▶ **Exercise brief**: The line containing "Click the Facebook" marks the end; return exactly every line from the start of the records up to and including it, but no pictures.

▶ **Supplied records**:
== Segment start ==
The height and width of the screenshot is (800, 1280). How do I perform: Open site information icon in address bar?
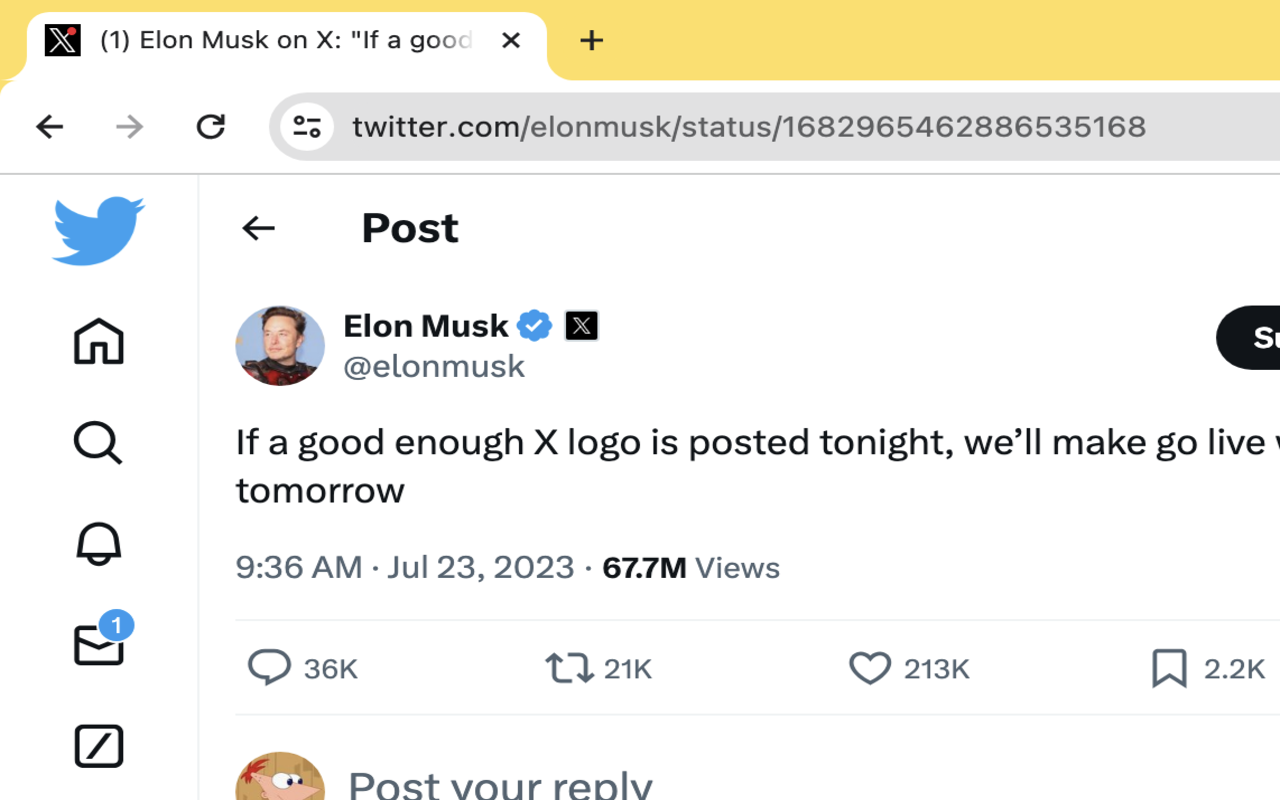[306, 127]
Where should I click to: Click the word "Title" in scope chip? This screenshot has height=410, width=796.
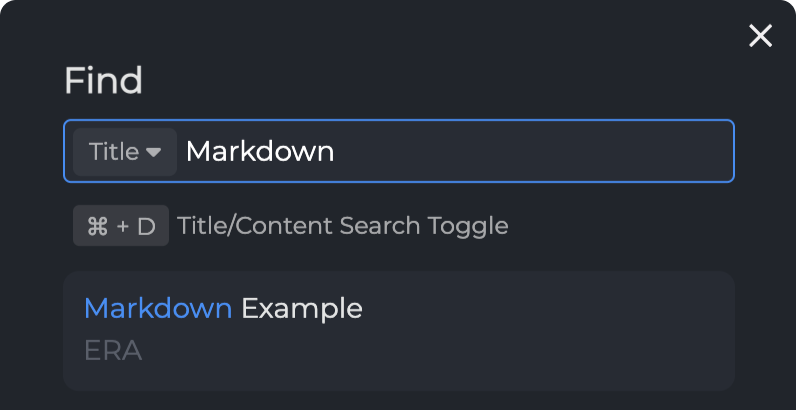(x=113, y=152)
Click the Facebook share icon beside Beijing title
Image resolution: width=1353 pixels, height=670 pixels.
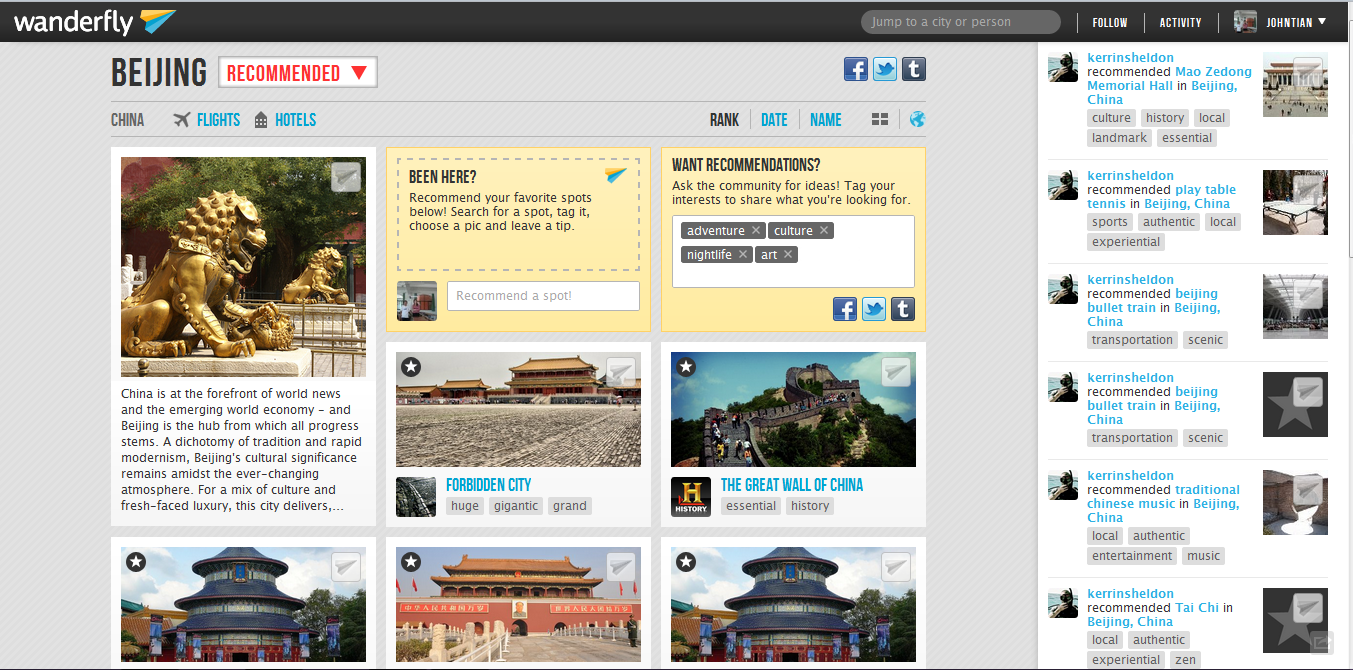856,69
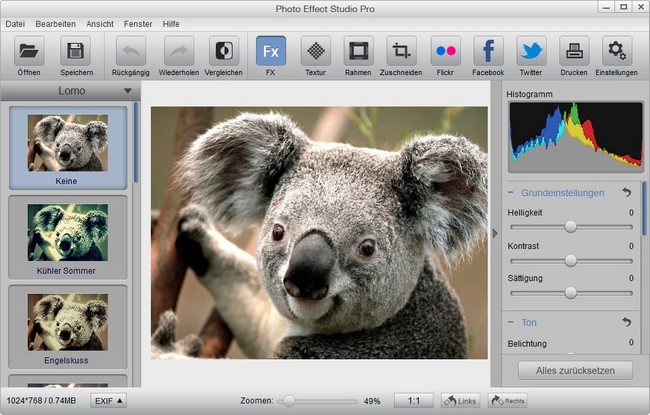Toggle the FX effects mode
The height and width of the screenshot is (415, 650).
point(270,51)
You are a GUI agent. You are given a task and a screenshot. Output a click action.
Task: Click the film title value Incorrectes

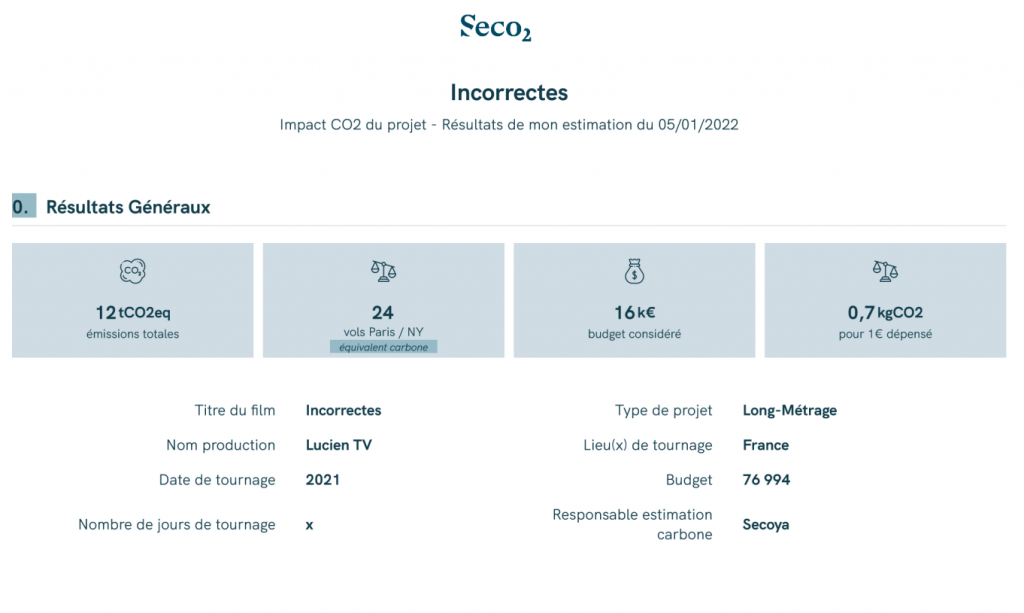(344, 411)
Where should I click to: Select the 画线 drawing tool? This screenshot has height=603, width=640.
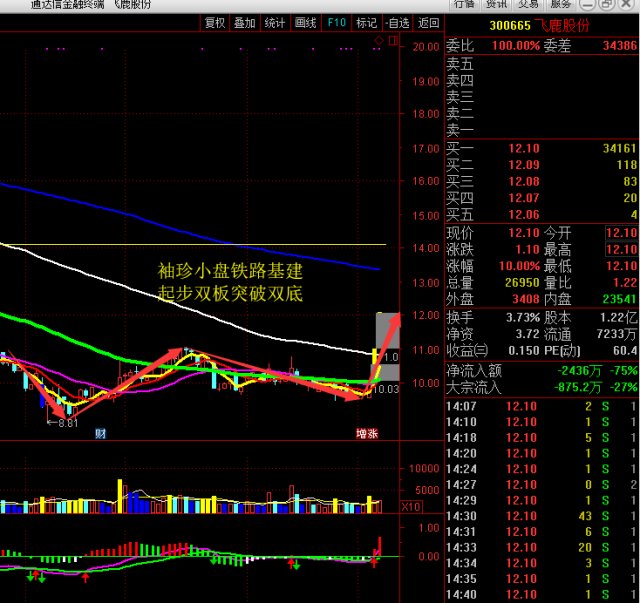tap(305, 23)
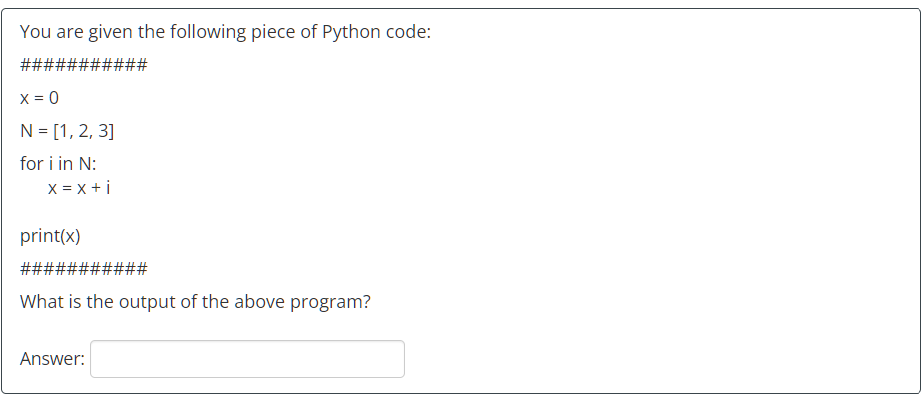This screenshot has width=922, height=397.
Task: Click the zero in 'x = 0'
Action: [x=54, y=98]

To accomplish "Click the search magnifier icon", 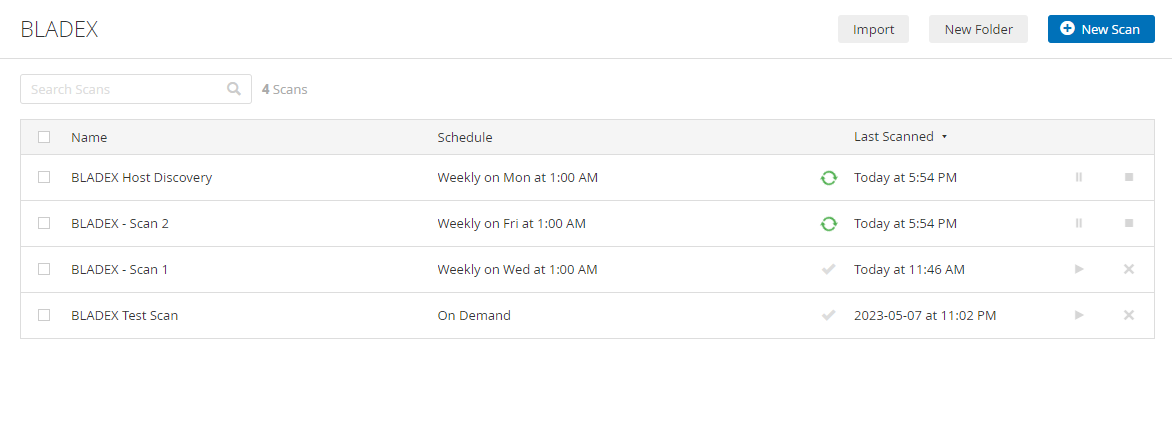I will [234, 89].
== Segment end ==
▶ **Reply**:
The height and width of the screenshot is (800, 1280). How do I perform: Open site information icon in address bar?
[306, 127]
Where should I click to: Click the word "Title" in scope chip? This screenshot has height=410, width=796.
(x=113, y=152)
Click the Facebook share icon beside Beijing title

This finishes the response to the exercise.